Resume Optimizer Pro vs Kickresume: Head-to-Head
Both tools target job seekers but with different center-of-gravity. Kickresume optimizes for visual output and editor experience. Resume Optimizer Pro optimizes for ATS match score against a specific job description. Here is the honest comparison across ten dimensions.
| Dimension | Kickresume | Resume Optimizer Pro |
|---|---|---|
| ATS match score against a specific JD | No | Yes (7-category scoring) |
| Auto-tailoring to a job description | No (manual edit) | Yes (one-click optimize) |
| Template count (total) | 40+ | Focused single-column set, all ATS-tested |
| ATS-safe templates (count) | ~9 of 40 | All |
| AI Resume Writer | GPT-4.1 (generic prompts) | GPT-4 class (JD-aware optimization) |
| Cover letter generation | Generic (no JD input) | JD-tailored |
| Multilingual UI | 6 languages | English (multilingual content via AI) |
| Pricing (yearly effective /mo) | $8 | Free tier + lower entry tiers, see pricing page |
| API for staffing/recruiters | No | Yes (optimize, match, parse) |
| Anonymization for staffing agencies | No | Yes |
For a deeper dive into how Resume Optimizer Pro's match scoring works under the hood, see how resume matching is calculated.
Decision Tree: When to Pick Each Tool
Pick Kickresume if you
- Need a multilingual resume (Slovak, Spanish, German, Portuguese, Italian UI)
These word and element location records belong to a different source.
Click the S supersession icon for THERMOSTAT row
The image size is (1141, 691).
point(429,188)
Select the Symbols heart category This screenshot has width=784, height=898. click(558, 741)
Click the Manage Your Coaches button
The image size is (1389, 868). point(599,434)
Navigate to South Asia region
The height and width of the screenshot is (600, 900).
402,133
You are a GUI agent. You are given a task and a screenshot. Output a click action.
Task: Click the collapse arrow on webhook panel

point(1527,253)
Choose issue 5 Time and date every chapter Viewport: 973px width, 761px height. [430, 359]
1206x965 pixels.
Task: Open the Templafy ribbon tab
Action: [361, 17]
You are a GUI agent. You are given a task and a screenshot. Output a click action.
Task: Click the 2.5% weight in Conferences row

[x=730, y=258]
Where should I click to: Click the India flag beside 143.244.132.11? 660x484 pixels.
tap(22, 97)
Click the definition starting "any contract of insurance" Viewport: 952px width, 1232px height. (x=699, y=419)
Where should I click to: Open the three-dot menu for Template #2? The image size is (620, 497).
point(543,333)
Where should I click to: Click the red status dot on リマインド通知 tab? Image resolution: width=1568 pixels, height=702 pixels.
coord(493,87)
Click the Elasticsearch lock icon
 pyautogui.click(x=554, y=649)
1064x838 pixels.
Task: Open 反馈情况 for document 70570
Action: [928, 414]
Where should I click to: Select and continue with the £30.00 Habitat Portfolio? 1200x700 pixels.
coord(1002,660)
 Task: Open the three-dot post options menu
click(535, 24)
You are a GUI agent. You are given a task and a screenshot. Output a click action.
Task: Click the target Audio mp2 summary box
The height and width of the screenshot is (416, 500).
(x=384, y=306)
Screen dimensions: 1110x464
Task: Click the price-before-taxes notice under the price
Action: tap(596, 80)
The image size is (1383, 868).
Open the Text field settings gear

- Are applying to creative roles where a human opens the PDF directly
- Value editor polish and template variety over scoring
- Want a personal website built from the same data set
- Are a student building a portfolio for design or marketing programs
- Can commit to the yearly plan ($8/mo effective) and do not need ATS match scoring
Pick Resume Optimizer Pro if you
- Are applying to roles that route through Workday, Greenhouse, iCIMS, or Lever
- Want a match score against the specific job description, not a generic readability score
- Need automatic rewriting that injects job-specific keywords
- Run a staffing agency or recruiting team and need API/bulk processing
- Need anonymization (recruiter-facing resumes with personal data stripped)
- Want to A/B test resume variants and see which scores higher before submitting
For most US-based job seekers applying through ATS-driven portals, Resume Optimizer Pro is the more direct fit. For European applicants needing multilingual support, or for creative-role applicants where visual differentiation matters more than parser scores, Kickresume's design strength is the right call.